The electric Vick, seemingly on his way to becoming the best runner-passer in NFL history, spurred the Falcons to sell out all their home games before the season started for the first time since 1981. But the fans who had gone to watch their hero and Vick's coaches were left wondering, Why was he scrambling in a meaningless game? That was what bugged coach Dan Reeves on Sunday. "In the preseason you've got to learn that you don't run," he said. "You throw it away. But Mike is so competitive. We hadn't gotten anything done offensively, and he just took off."
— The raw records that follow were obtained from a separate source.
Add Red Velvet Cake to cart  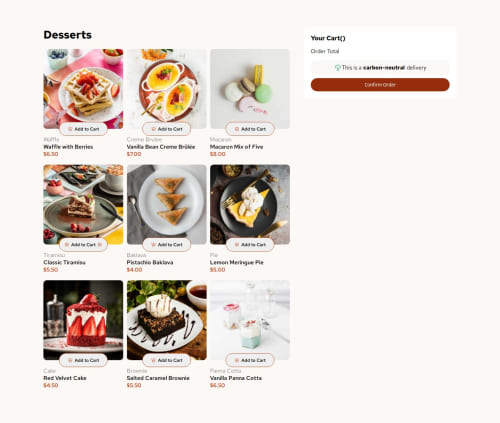[x=83, y=360]
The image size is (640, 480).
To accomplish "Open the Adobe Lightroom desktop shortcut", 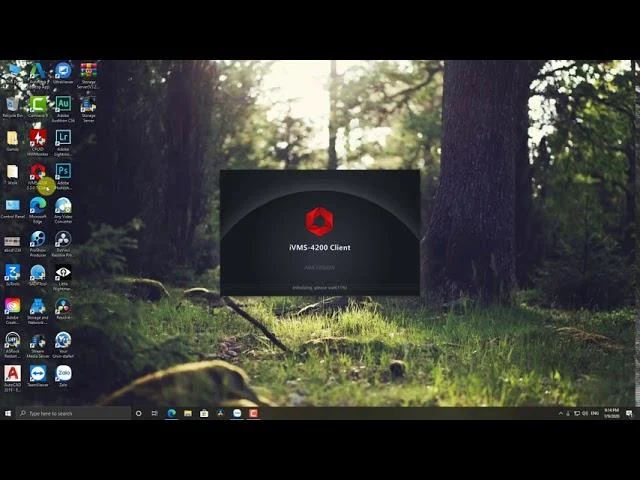I will [63, 142].
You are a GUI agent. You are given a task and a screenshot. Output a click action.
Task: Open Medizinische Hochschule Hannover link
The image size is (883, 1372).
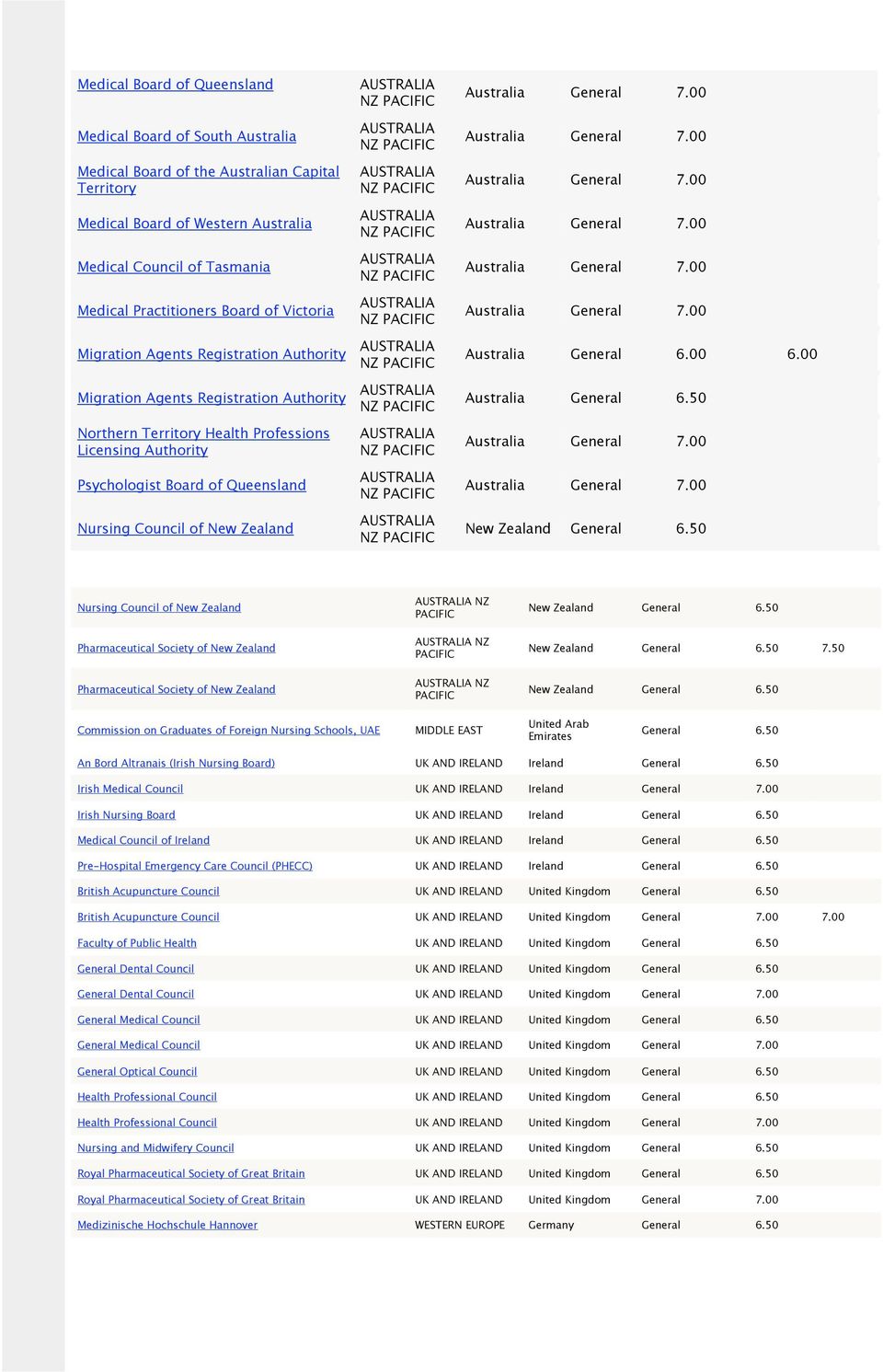coord(167,1226)
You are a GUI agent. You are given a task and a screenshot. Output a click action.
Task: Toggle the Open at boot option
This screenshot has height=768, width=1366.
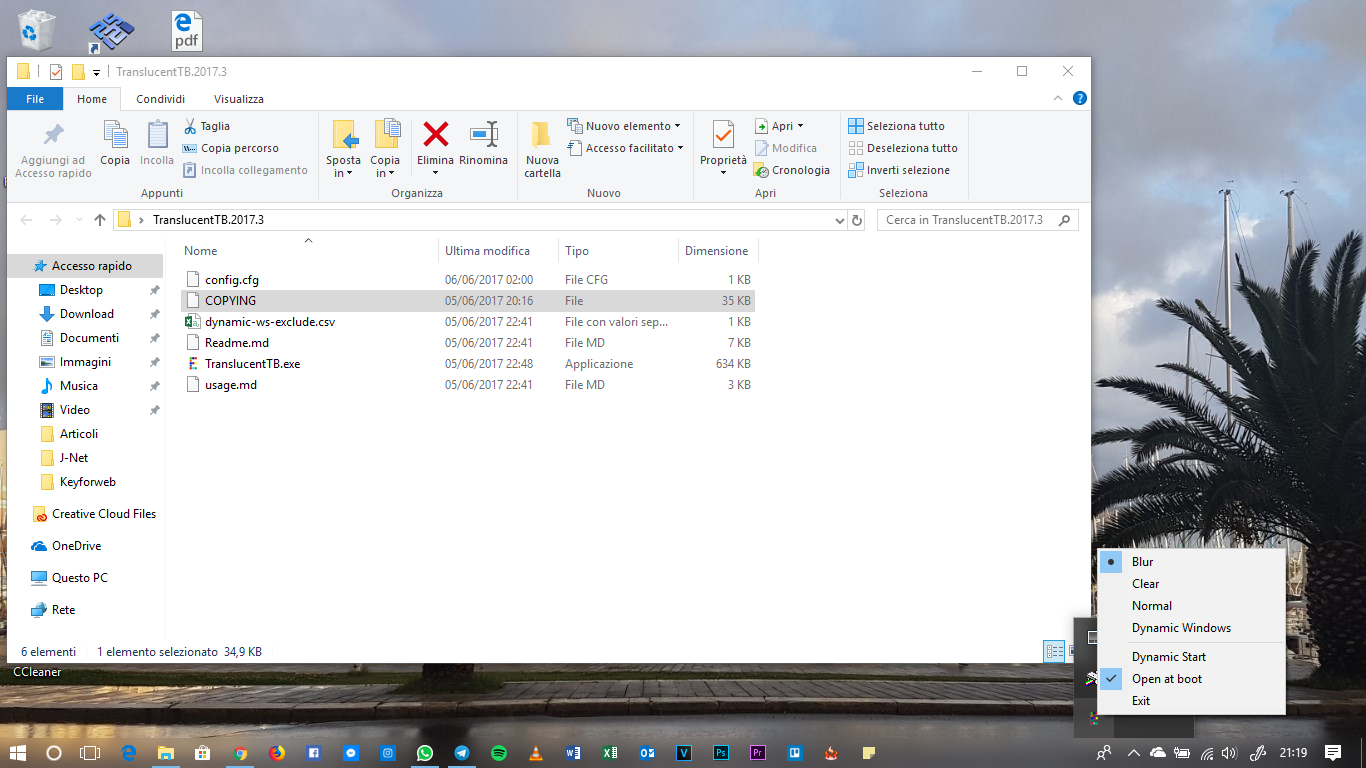click(1166, 679)
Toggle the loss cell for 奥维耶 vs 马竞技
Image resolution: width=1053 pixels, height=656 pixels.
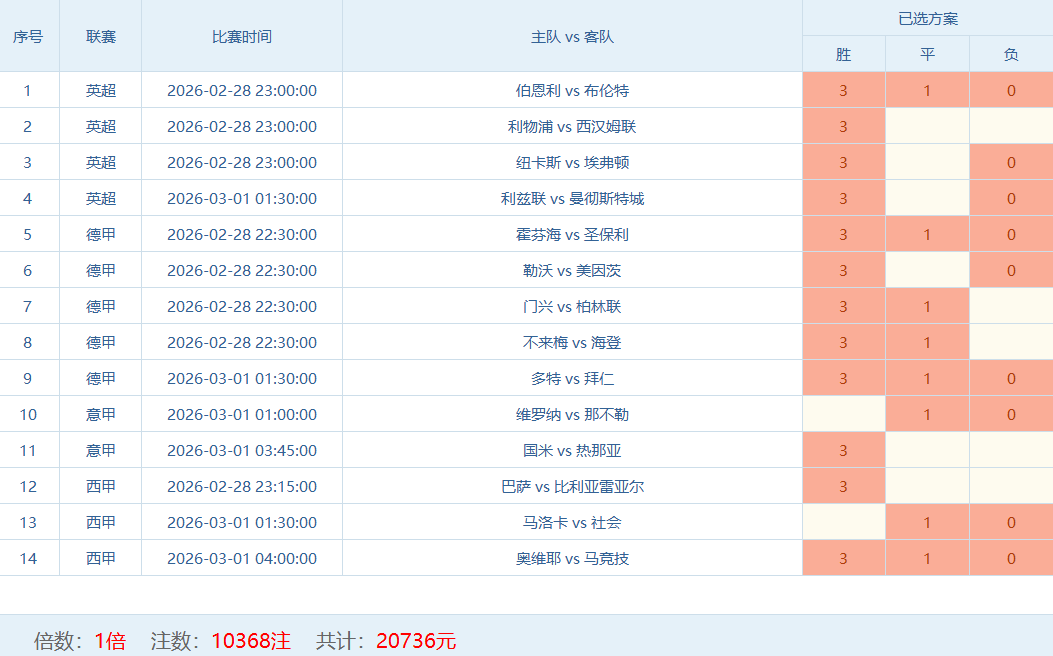pos(1011,559)
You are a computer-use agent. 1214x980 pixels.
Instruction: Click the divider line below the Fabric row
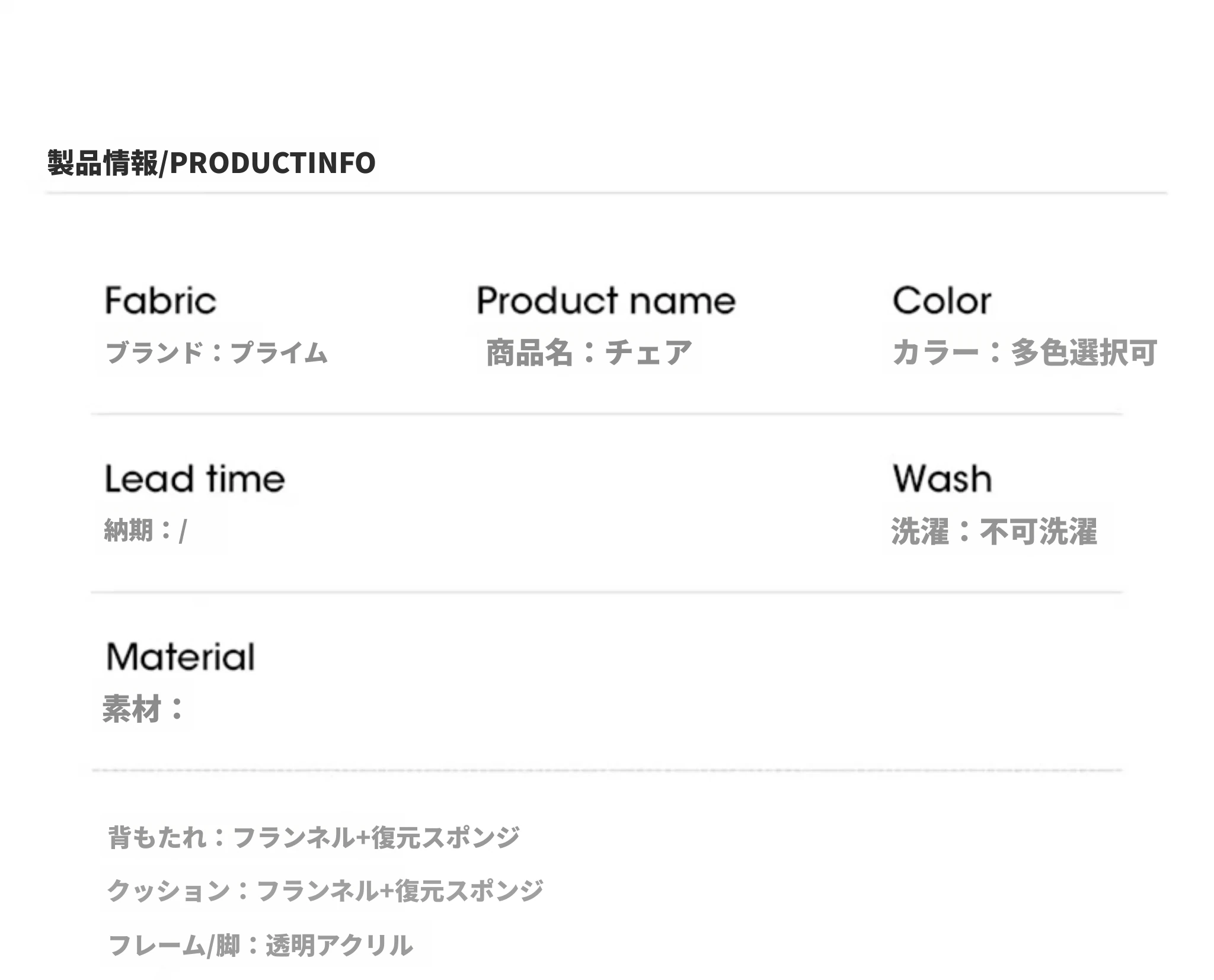click(606, 414)
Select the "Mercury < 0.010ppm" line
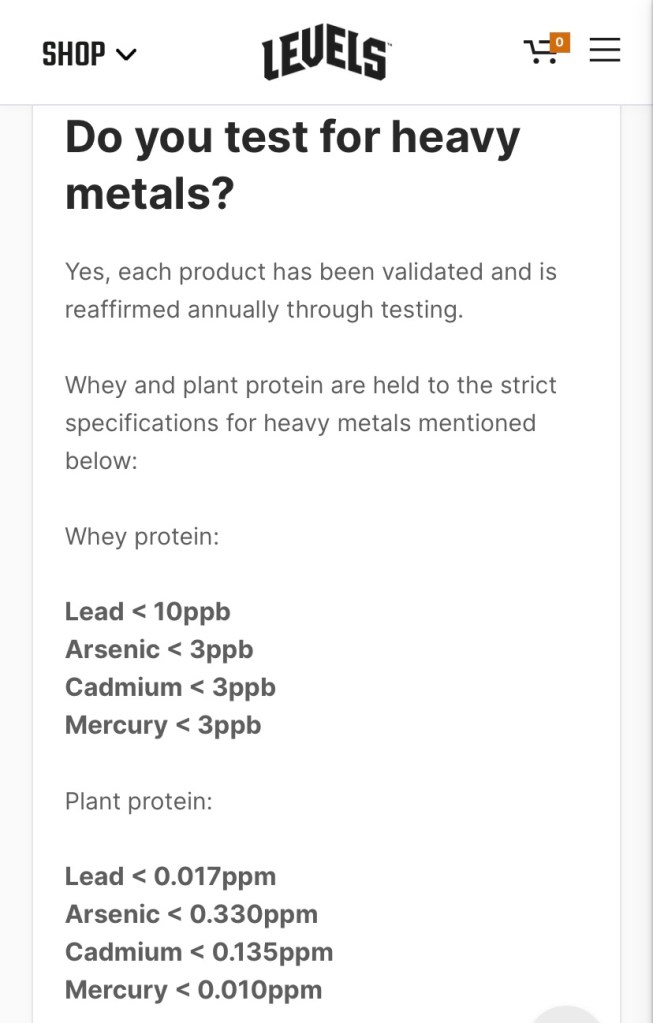This screenshot has height=1023, width=653. (x=194, y=991)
"This really hurts the league," said Mike Ornstein, the football consultant for Reebok and a sports marketing executive. "Every year the league picks a guy to put out front. They've done it with Brett Favre, John Elway, Troy Aikman in the past. This year Vick had the hot jersey, and he was doing all the commercials."
Entering the Ravens game, the Falcons had a wide-open offense with a dual-threat quarterback. Now, with the 6'2", 225-pound Johnson, a slow and inexperienced pocket passer, they will have to rely on a more conservative attack. Primary backs Warrick Dunn and T.J. Duckett carried the ball on 35.9% of Atlanta's offensive plays last year, but expect them to run as much as 50% of the time until Vick regains his form.
When Johnson entered the huddle after Vick was injured on Saturday night, he saw long faces on the other 10 players. "Well," he said with his slight Florida drawl, "at least y'all know where I'm gonna be back here"—a reminder that he'll being staying in the pocket.
The Falcons tried to take solace in the fact that the 25-year-old Johnson, who played two years of minor league baseball and then started 22 games at quarterback for Steve Spurrier at Florida, is a tough competitor. In his one start last season, after Vick sprained his right shoulder the week before, Johnson completed 19 of 25 passes, including a 14-yard touchdown to Brian Finneran that beat the New York Giants 17-10. He finished the regular season with 37 completions in 57 attempts for 448 yards and two touchdowns.
Then, in a second-round playoff game at Philadelphia, Johnson was pressed into duty for one play after Vick scrambled and had the wind knocked out of him. "Second-and-20," Johnson recalled on Sunday. "Five wides, no backs. Spread formation. It's freezing, and I've been on the sidelines all game. But I had to go in, and we needed to throw the ball. I found Finneran and picked up [14 yards]. That kind of thing teaches you: You've always got to be ready."
A franchise, and a city, hopes that Johnson is up to the job. A league hopes it won't be for long.